### EXERCISE TASK
Copy the records from the line with "The width and" up to and including the line with "Action: point(563,437)", swapping "screenshot" for "image" and leaving everything else as it is. Leave the pictures out of your answer.

### RECORDS TO USE

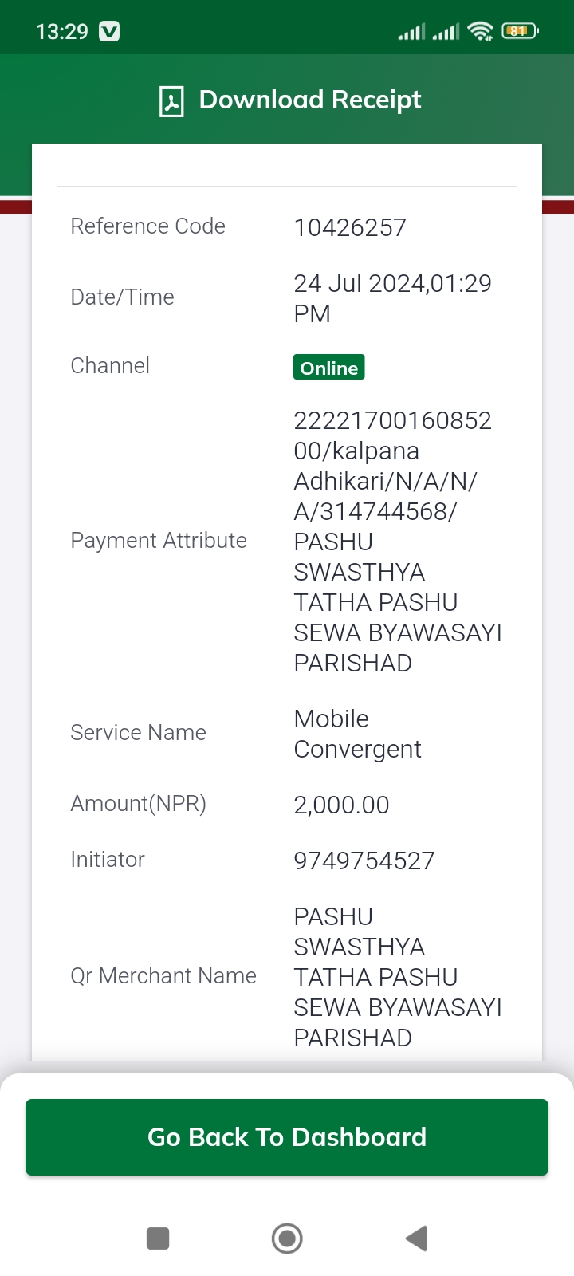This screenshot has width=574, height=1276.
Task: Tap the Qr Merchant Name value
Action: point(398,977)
--
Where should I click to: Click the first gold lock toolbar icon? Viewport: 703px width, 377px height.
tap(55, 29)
...
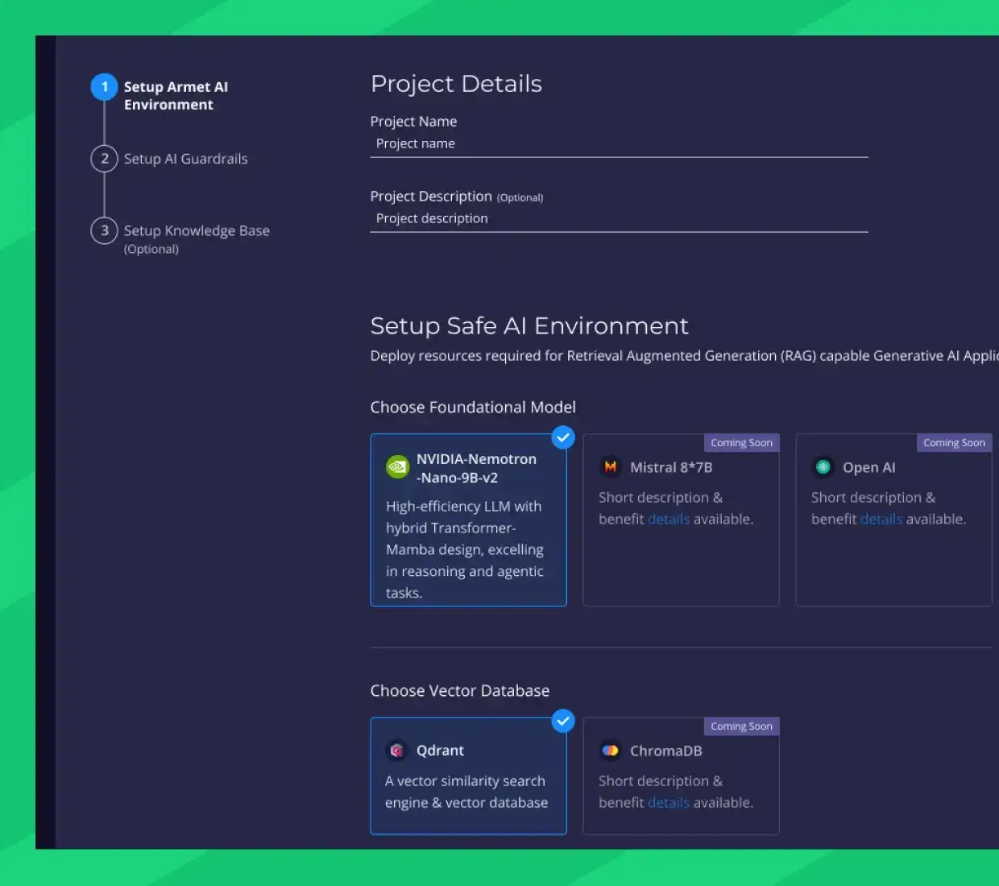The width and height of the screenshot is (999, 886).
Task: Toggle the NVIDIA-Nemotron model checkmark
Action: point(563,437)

### FULL SOLUTION
The width and height of the image is (999, 886).
Task: Toggle the NVIDIA-Nemotron model checkmark
Action: point(563,437)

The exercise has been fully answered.